Things changed the next year; my teacher was nice, and I was not afraid to read to her. Suddenly, I was the fastest reader in my class. Mrs. Wojchiechowski showed me how to be organized and work hard. I was no longer an “underachiever” but an “achiever”, confident and fearless in my quest for learning. I felt good about myself.
My best friend also had trouble reading. She was labeled an underachiever, and was placed in special classes. This made me very sad because I knew how brilliant and smart she was. Her mind just worked differently.
Once I overcame my fears and learning became easy for me, I made the decision to always try my hardest and do my best in school.

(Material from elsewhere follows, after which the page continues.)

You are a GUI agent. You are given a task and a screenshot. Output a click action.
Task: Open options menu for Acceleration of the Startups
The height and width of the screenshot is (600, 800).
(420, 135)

Unfortunately, I received a new label, “overachiever”. I wasn’t so sure I liked this label because it implied I was an “excessive” achiever.
Labeling helps us classify things. However, labels often have negative, or bad, connotations that can be harmful and hurtful. At eight years old, I learned that how others labeled me affected my self-esteem. I also realized it was wrong to label children because of their learning styles. Every kid learns differently. Labeling can have both negative and positive affects on kids’ confidence. Consequently, labeling can affect how they perform in school. For example, many of my so called “overachiever” friends have even stopped trying to do their best because they do not like being called “overachievers”.
As for my best friend, her special classes helped her overcome her learning disability. She has learned not to let bad labels hurt her self-esteem. Today, she is an excellent student.
As for me, I try to shrug off labels given to me by others. I do not consider myself an “overachiever”. I like to consider myself a confident student who always tries to do her best. More importantly, I think twice before labeling others.